ただ一つ言えることは、この階層に三時間を越えて留まっていても、エンキはためらわず空間を増設させる、その術式を使うだろうということだ。
僕は踵を返し、あの時計の文字盤のようなものへと歩き――。
「待ってください!」
すがり付く、それは言うまでもなくヴィヴィアン。全体重を腕に乗せるように引きとどめる。
「危険です! 中がどうなっているか分からないのですよ!」
「行かせてくれ、中に入らなければ一生後悔する、そんな気がするんだ」
「ハティさん」
と、僕を落ち着けるためか、つとめて静かな声を出すのはアドニス。
「闇雲に入るべきではありません。まずは少し休みましょう」
「……」
※
一秒でも惜しい状況ではあったが、僕たちはしばし休憩するように座り込んだ。それぞれ携行していた水を飲み、食料を口にする。
本来は海底だった場所なのだが、エンキの放った壮絶な術のために地面は乾いている。術式で生み出された砲塔の残骸などは消えていたが、大渓谷もかくやとばかりにえぐり返された地面はそのままだ。
遠景には水色の山波が見える。あれはこの場所の本来の主であった水だ。僕らに関わりたくないのか、十ダムミーキ以上は距離をおいて、山脈のような様相でぐるりとこの場所を囲んでいる。あの水量が一個の生物とは、理解した今でも感覚がおかしくなる思いだ。
「ヒラティアは、昔からの付き合いなんだ」
片膝を立て、誰にともなく言う。
「いつも無茶ばかりしてて、暴れん坊で、何にでも興味を持つ子供だった。
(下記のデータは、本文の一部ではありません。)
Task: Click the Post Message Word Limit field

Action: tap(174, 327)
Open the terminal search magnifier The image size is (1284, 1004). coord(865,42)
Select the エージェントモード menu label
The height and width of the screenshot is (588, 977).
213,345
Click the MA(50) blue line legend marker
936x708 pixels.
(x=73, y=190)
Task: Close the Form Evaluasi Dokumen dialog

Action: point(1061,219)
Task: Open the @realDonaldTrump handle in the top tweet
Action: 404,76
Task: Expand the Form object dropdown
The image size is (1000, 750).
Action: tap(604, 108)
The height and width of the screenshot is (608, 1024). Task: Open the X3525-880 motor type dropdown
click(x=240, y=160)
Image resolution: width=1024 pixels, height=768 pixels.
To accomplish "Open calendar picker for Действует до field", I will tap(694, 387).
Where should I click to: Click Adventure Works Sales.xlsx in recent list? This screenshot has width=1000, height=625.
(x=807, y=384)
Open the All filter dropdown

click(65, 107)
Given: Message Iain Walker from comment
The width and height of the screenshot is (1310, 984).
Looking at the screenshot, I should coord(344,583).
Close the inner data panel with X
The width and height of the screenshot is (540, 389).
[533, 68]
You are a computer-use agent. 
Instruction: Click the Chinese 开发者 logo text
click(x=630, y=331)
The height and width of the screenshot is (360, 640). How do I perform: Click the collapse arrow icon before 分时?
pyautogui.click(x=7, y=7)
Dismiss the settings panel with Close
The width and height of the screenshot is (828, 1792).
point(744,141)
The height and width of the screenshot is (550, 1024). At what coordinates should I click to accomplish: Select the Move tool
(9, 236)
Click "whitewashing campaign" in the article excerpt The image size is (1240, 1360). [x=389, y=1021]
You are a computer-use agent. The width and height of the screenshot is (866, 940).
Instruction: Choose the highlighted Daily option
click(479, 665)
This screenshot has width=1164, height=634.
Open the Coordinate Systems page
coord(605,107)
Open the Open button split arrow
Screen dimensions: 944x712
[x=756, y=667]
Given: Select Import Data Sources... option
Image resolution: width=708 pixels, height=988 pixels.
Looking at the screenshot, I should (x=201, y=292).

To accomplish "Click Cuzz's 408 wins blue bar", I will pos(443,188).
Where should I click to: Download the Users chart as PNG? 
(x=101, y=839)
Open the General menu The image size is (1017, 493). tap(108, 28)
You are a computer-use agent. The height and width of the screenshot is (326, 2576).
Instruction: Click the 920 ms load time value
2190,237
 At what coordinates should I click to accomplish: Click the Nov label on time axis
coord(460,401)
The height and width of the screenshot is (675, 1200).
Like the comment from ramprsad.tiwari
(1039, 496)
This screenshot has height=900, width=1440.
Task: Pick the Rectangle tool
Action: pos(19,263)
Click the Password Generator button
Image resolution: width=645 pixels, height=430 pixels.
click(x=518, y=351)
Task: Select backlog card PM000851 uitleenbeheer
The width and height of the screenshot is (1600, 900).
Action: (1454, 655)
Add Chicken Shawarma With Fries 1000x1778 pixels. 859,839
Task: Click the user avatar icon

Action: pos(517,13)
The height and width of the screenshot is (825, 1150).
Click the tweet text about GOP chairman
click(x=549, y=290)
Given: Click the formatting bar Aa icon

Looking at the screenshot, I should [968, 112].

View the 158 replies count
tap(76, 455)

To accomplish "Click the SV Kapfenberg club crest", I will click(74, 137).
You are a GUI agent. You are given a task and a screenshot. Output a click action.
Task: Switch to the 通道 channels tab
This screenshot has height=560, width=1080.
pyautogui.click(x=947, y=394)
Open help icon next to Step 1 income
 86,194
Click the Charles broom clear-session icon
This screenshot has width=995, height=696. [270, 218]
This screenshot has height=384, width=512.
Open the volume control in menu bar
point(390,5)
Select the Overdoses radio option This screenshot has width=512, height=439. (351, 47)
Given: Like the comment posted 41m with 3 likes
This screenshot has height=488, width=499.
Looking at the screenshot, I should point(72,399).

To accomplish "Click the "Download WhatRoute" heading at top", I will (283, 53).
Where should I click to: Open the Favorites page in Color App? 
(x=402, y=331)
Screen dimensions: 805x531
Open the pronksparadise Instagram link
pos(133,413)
付き合わされて死にかけたことは一度や二度じゃないけど、でもいつも守ってくれた。獣からも、大人のお説教からも。彼女は子供の頃から強くて、魅力的で、いつか南方の果てまで行くという、大きな夢を持ってた」
「…………」
ヴィヴィアンは僕の側にいて、膝の上に手を置いている。僕が急に立ち上がって、文字盤に駆け出すのを恐れるかのように。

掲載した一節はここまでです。